Le rappel historique s’inscrit dans une tradition congolaise où la musique dialogue avec la mémoire politique. Des sociologues de l’université Marien-Ngouabi soulignent que «chanter le rail, c’est questionner la mobilité et le développement». L’artiste participe donc à une réflexion patriotique qui dépasse le simple divertissement.
Pour autant, «Nzéla ya ebendé» ne se veut pas plainte. Le refrain, porté par une guitare highlife, invite à célébrer le chemin parcouru depuis l’indépendance et à imaginer l’extension vers le Nord. Une manière de saluer les efforts institutionnels récents en matière d’intégration territoriale, sans polémique.
Fusion sonore et ambition esthétique
Les critiques parisiens décrivent le morceau comme «une carte postale dansante». Ils notent la justesse vocale de Cedro, moins nasale que sur ses premiers enregistrements, résultat de séances de coaching respiratoire. Le mix final, confié au studio Montmartre Records, confère au titre une clarté exportable.
L’équipe mise sur un clip tourné entre la gare d’Owando et la Petite-Ceinture parisienne pour symboliser l’alliance des horizons. Les prises de vue drones, déjà teasées sur Instagram, montrent un Cedro courant sur les rails, tenors ngoma à la main, comme un passeur de mémoire.
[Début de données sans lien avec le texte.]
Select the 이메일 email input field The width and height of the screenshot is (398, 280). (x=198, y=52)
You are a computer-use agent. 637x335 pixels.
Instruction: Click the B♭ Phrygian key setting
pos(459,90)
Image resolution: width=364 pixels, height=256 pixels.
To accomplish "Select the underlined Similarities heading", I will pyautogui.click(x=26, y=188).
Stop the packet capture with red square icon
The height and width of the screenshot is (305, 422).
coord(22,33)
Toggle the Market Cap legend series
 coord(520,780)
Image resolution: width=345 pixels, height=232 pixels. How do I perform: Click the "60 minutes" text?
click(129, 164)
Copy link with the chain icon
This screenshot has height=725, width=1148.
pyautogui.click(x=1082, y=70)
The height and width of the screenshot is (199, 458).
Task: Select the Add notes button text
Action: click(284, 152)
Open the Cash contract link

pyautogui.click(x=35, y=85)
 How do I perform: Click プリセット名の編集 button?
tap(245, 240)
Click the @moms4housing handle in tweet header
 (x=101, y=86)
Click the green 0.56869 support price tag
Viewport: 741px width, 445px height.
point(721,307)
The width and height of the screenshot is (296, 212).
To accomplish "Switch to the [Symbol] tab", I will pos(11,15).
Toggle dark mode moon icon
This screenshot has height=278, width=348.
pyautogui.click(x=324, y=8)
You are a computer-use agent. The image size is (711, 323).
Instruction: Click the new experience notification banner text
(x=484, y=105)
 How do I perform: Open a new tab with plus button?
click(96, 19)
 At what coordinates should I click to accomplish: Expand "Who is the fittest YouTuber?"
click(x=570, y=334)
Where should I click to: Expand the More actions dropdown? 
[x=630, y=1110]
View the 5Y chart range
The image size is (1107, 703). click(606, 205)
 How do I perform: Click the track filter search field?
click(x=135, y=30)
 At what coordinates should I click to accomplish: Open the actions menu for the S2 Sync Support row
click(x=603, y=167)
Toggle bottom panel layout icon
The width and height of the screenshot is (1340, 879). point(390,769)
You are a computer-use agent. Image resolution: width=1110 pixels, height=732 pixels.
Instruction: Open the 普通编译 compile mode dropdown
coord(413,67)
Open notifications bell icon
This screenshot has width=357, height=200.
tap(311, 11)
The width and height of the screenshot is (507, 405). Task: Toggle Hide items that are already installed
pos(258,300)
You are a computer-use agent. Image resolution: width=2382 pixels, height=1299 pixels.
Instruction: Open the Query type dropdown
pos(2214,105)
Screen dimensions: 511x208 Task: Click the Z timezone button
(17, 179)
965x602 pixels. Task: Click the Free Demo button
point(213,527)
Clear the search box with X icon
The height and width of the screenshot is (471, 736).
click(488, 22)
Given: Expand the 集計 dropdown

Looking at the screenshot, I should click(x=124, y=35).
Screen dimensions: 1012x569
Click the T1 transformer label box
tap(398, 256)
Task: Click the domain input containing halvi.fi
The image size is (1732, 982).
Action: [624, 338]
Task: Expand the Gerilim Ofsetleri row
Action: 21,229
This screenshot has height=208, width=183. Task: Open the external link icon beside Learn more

Résonances économiques et sociales
À Brazzaville, les opérateurs culturels saluent l’initiative. Selon Alain Bampilé, directeur du Centre Art-Loango, «mettre en avant le rail, c’est encourager la relance du trafic voyageurs». Les recettes attendues des plates-formes pourraient d’ailleurs contribuer à financer des ateliers musicaux pour les jeunes riverains.
Des économistes rappellent que chaque sortie musicale génère un micro-écosystème : designers, clippeurs, régisseurs, chauffeurs. Le single devrait créer une quinzaine d’emplois temporaires entre Paris et Pointe-Noire, preuve que la culture reste un levier de diversification hors hydrocarbures, complémentaire des grands plans nationaux.
Le succès digital du «challenge de la pelle» – danse mimant la pose de rails – témoigne aussi du potentiel fédérateur du morceau. Diffusé par des influenceurs congolais et ivoiriens, le défi cumule déjà trois millions de vues. Une viralité qui renforce l’image positive du pays.
Perspectives et feuille de route
Le label I.B.N Music France annonce une sortie mondiale en septembre 2025 sur les plateformes légales, avec option vinyle pour les collectionneurs. Un mini-tour est envisagé à Brazzaville, Dolisie et Paris, afin de tester la réception intergénérationnelle et de consolider les partenariats logistiques.
Interrogé sur ses ambitions, Cedro répond sobrement : «Je veux que ma musique traverse les frontières comme le train traverse les provinces.» À court terme, il prépare un EP conceptuel consacré aux grands fleuves d’Afrique centrale, confirmant son intérêt pour les infrastructures et leur charge symbolique.
En attendant, les fans peuvent suivre l’évolution du projet sur TikTok, YouTube et Trace Congo. Chaque extrait publié ajoute un maillon à cette chaîne narrative où culture, histoire et développement s’emboîtent. «La voie est toute tracée», plaisante l’artiste, laissant présager d’autres haltes créatives.